3° Elle est complétée par deux sous-sections ainsi rédigées :


« Sous-section 4
« Carte professionnelle européenne des guides de montagne


« Art. R. 212-94-1.-Peuvent faire la demande de la carte professionnelle européenne, définie au I de l'article 1er de l'ordonnance n° 2016-1809 du 22 décembre 2016 relative à la reconnaissance des qualifications professionnelles des professions réglementées par voie électronique :
« 1° Les ressortissants d'un Etat membre de l'Union européenne ou d'un autre Etat partie à l'accord sur l'Espace économique européen qualifiés pour y exercer l'activité de guide de montagne et souhaitant s'établir en France ou y effectuer une prestation de services à titre temporaire et occasionnel ;
« 2° Les ressortissants d'un Etat membre de l'Union européenne ou d'un autre Etat partie à l'accord sur l'Espace économique européen, qualifiés pour exercer l'activité de guide de montagne en France et souhaitant s'établir dans un autre Etat membre de l'Union européenne ou partie à l'accord sur l'Espace économique européen ou y effectuer une prestation de services.
« Le préfet du département de l'Isère est l'autorité compétente pour instruire les demandes de carte professionnelle européenne de guide de montagne.

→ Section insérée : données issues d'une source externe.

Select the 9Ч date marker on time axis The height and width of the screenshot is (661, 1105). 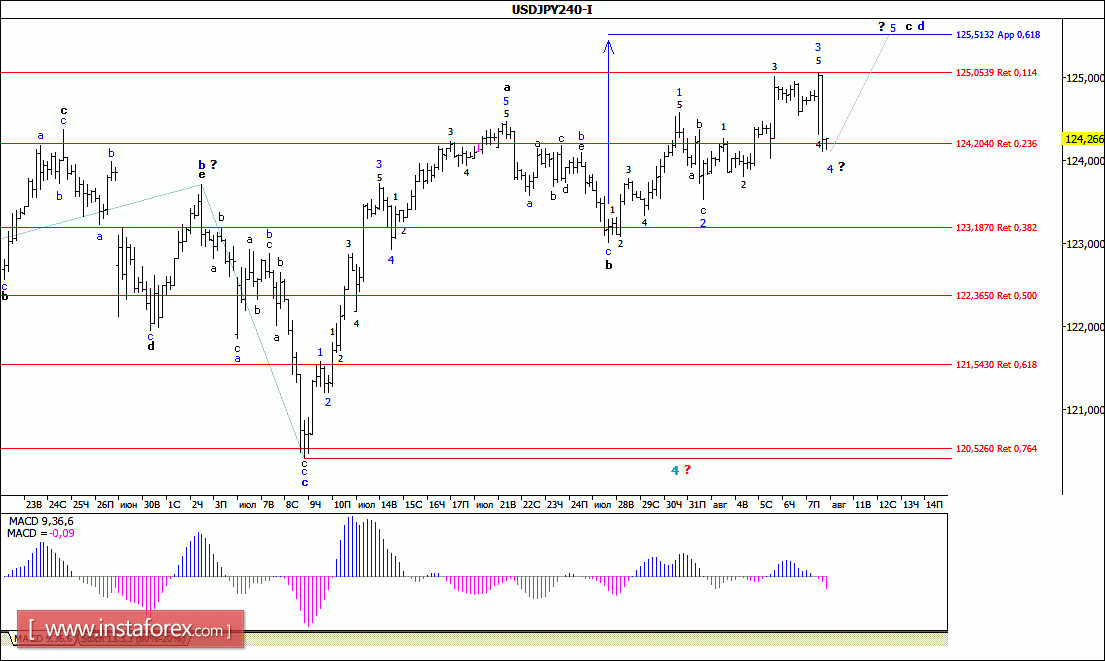pos(315,505)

« Art. R. 212-94-2.-Dans le cas visé au 1° de l'article R. 212-94-1, dans lequel la France est Etat membre d'accueil, la demande de carte professionnelle européenne de guide de montagne, accompagnée des documents justificatifs requis, dont la liste est fixée par arrêté du ministre chargé des sports, est adressée, par l'autorité compétente de l'Etat membre d'origine, au préfet du département de l'Isère, qui y statue.
« Dans un délai de deux mois à compter de la réception de la demande, le préfet peut décider, au vu des documents justificatifs produits :
« 1° De délivrer la carte professionnelle européenne de guide de montagne ;
« 2° En cas de doutes dûment justifiés, de solliciter des informations complémentaires auprès du demandeur ou de l'autorité compétente de l'Etat membre d'origine. Dans ce cas, le délai de deux mois mentionné au deuxième alinéa peut être prorogé pour une durée de deux semaines renouvelable une fois, si la sécurité des bénéficiaires des services l'exige. Le demandeur est informé de la décision de prorogation ;
« 3° D'imposer, par décision motivée, une épreuve d'aptitude au demandeur, dans le cas où il estime qu'il existe, entre la qualification professionnelle de ce dernier et la qualification professionnelle requise sur le territoire national, une différence substantielle non entièrement couverte par les connaissances, aptitudes et compétences acquises par le demandeur au cours de son expérience professionnelle à temps plein ou à temps partiel ou de l'apprentissage tout au long de la vie. Lorsque la demande concerne une prestation de services temporaire et occasionnelle, l'épreuve d'aptitude est organisée dans le délai d'un mois à compter de la décision ;
« 4° De refuser, par décision motivée, de délivrer la carte professionnelle européenne de guide de montagne, dans le cas où le demandeur ne satisfait pas à l'ensemble des exigences. Le demandeur est informé des voies de recours dont il dispose.
« En l'absence de décision prise dans le délai de trois mois à compter de la réception de la demande ou en l'absence d'organisation de l'épreuve d'aptitude dans le délai d'un mois, la carte professionnelle européenne de guide de montagne est délivrée.
« Dans le cas où la carte professionnelle européenne de guide de montagne a été délivrée sur la base d'informations inexactes ou fausses, elle peut être retirée.
« Dans le cadre de l'établissement permanent, la carte professionnelle européenne de guide de montagne vaut décision de reconnaissance.
« Dans le cadre de la prestation de services temporaire et occasionnelle, la carte professionnelle européenne de guide de montagne est délivrée pour une durée de douze mois. Elle vaut autorisation d'exercer et se substitue à la déclaration prévue à l'article R. 212-92.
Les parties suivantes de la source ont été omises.